Fuite de pétrole dans les Yvelines : le dossier s’annonce complexe

Article d’Alain Piffaretti paru dans Les Echos le 1er mars 2019.

Une mini-marée noire provenant d’un pipeline exploité par Total a pollué la terre sur une dizaine d’hectares au centre des Yvelines près du zoo de Thoirry. L’Etat s’est déjà engagé à mettre en place un comité de suivi.

Un million de litres de pétrole brut se sont déversés, dimanche 24 et lundi 25 février 2019 à quelques kilomètres du célèbre zoo de Thoiry. La fuite provient du pipeline Ile-de-France (PLIF) de Total qui relie Le Havre à Grandpuits (Seine et Marne). Elle s’est produite sur un tronçon proche du dépôt de Gargenville, dans les Yvelines. Le pétrole s’est échappé d’une brèche de près de deux mètres de long. Au total, 8 à 10 hectares de champs et des cours d’eau situés sur le territoire des communes d’Autouillet, Boissy-sans-Avoir et Vicq ont été touchés.

La pression à l’intérieur du pipeline a été stoppée (ce qui a d’ailleurs entraîné la fermeture de la raffinerie de Grandpuits pour plusieurs semaines). Et les voies de transfert vers les cours d’eau et les captages situés à l’aval ont été coupées. L’Agence Régionale de Santé (ARS) a par ailleurs pris la décision de fermer l’ensemble des captages d’eau de la vallée de la Mauldre. Mais cela n’a pas empêché les hydrocarbures infiltrés sous terre d’atteindre les rus les plus proches : le Lieutel, le Breuil et la Coquerie, trois affluents de la Mauldre.

Des traces d’irisation ont déjà été aperçues sur la Mauldre, une rivière qui se jette dans la Seine.
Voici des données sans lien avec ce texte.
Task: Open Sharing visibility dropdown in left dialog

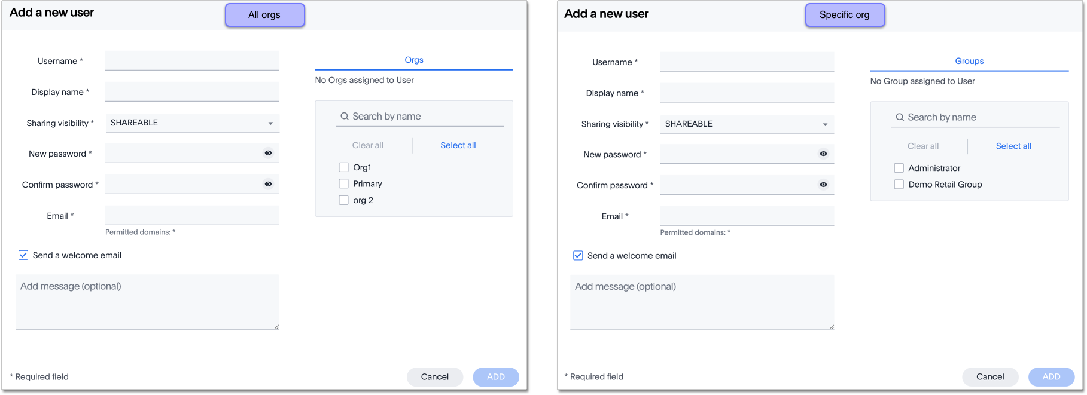Action: coord(192,123)
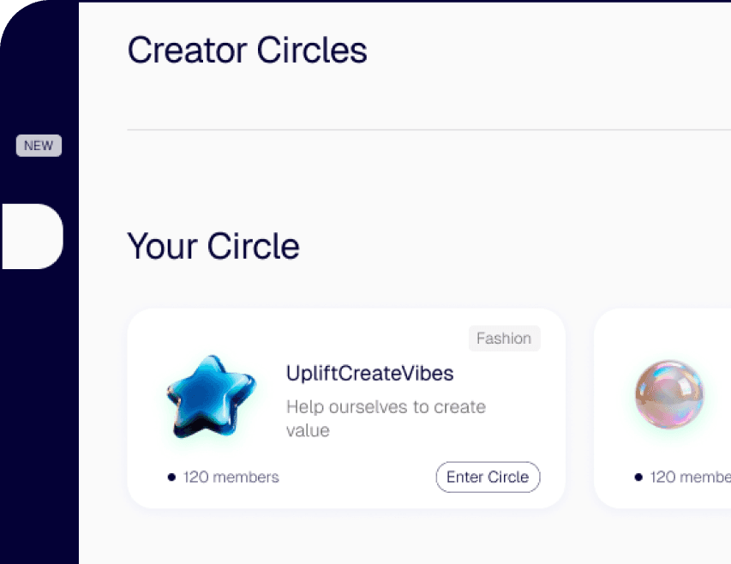This screenshot has height=564, width=731.
Task: Switch to the Your Circle section heading
Action: tap(213, 247)
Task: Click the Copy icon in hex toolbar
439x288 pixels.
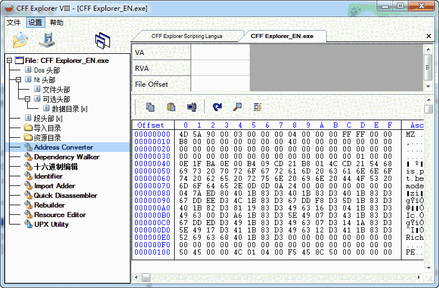Action: [150, 107]
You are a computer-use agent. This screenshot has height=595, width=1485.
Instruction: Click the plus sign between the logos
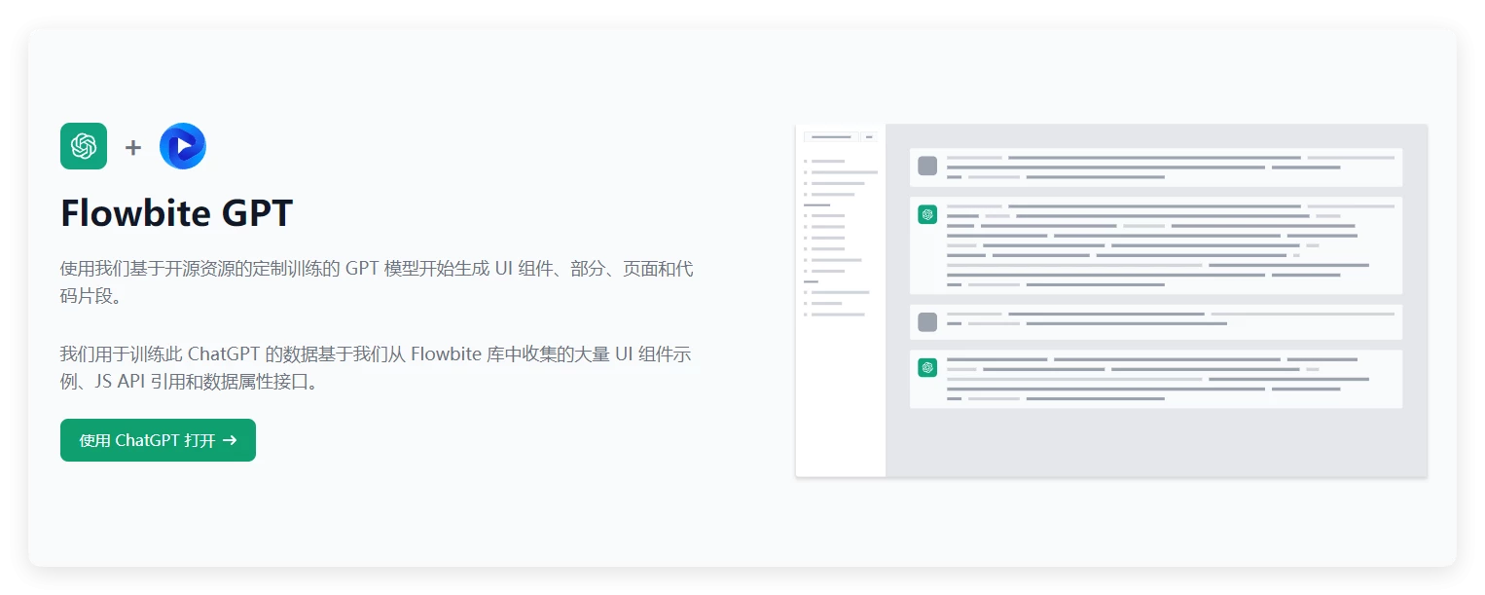(133, 147)
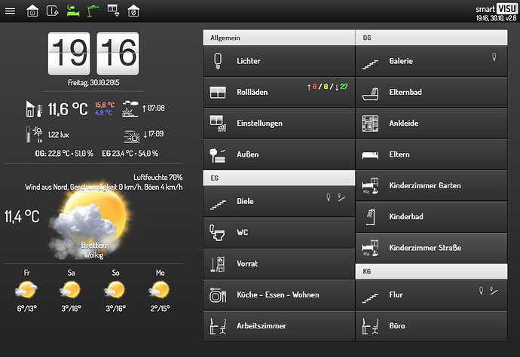This screenshot has height=357, width=520.
Task: Open the Büro room entry
Action: (431, 326)
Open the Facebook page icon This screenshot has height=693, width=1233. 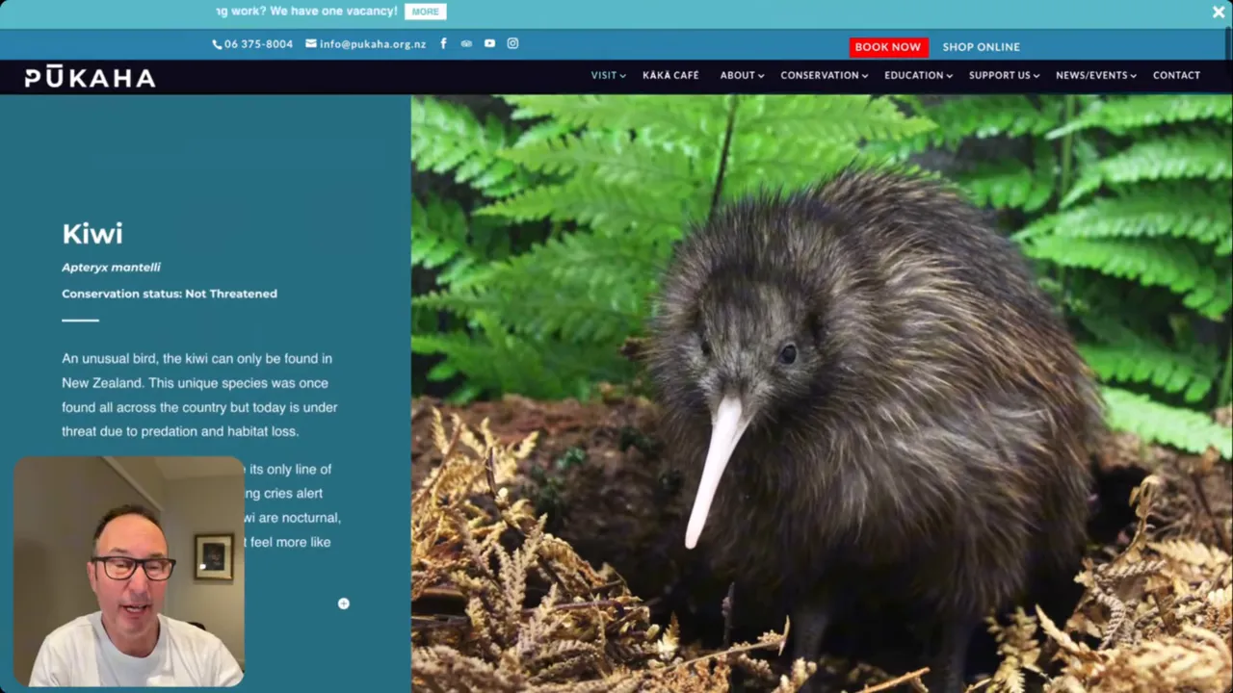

Ce qui renforce les inquiétudes pour la nappe phréatique. « La situation est particulièrement préoccupante. Les particules d’hydrocarbures solides (benzène) qui flottent à la surface de l’eau sont extrêmement toxiques et cancérigènes. Un arrêté préfectoral doit être pris dans les meilleurs délais pour interdire l’arrosage et la consommation », alerte l’association France Nature Environnement (FNE). L’organisme souligne en outre que des dommages ont probablement déjà été causés à la flore et à la faune des cours d’eau concernés qui abritent des espèces protégées.
Contrôles en question

Une cellule d’urgence a été mise en place au siège de Total qui annonce que 200 personnes sont actuellement mobilisées. Le groupe pétrolier se charge pour l’instant des opérations de pompage sous la responsabilité des services de l’Etat et de la Driee. Total a aussi précisé prendre en charge le coût du chantier ainsi que l’indemnisation des agriculteurs. Des barrages de rétention et cinq stations de pompage ont déjà été installés sur les cours d’eau. La phase de dépollution proprement dite ne pourra intervenir que dans une dizaine de jours et nécessitera des semaines, voire des mois.

Pour les élus locaux, il incombe à l’Etat de veiller à ce qu’aucun risque sanitaire ne survienne pendant ces phases. « Nous serons également vigilants sur les conséquences en matière de biodiversité. Total doit assurer une dépollution entière du site », assure Alexandra Dublanche, vice-présidente (LR) du conseil régional en charge du développement économique, de l’agriculture et de la ruralité. « Il ne suffit pas de dire que tout est sous contrôle. Face à cette véritable catastrophe écologique, nous demandons à l’Etat de mettre une pression très forte sur Total et de garantir un processus de transparence totale de la part de la préfecture d’Ile-de-France », renchérit Eddie Ait, conseiller régional d’Ile-de-France (RCDEC). Ce dernier pointe également la nécessité d’instaurer une surveillance renforcée à plus long terme. « On se trouve face à un vieillissement des réseaux de pipeline avec des ruptures un peu partout en Europe », soutient-il.

Un avis partagé par Marc Rémond président de FNE 78 qui met en avant le fait que l’ouvrage a plus de 50 ans « un contrôle tous les 5 ans n’est peut-être pas suffisant. Une commission indépendante doit mener une enquête sérieuse » ajoute-t-il. L’Etat s’est déjà engagé à mettre en place un comité de suivi. Une enquête environnementale doit également être menée dans les 15 prochains jours afin d’identifier exactement les causes de l’accident. Le pipeline de 268 kilomètres date de 1967.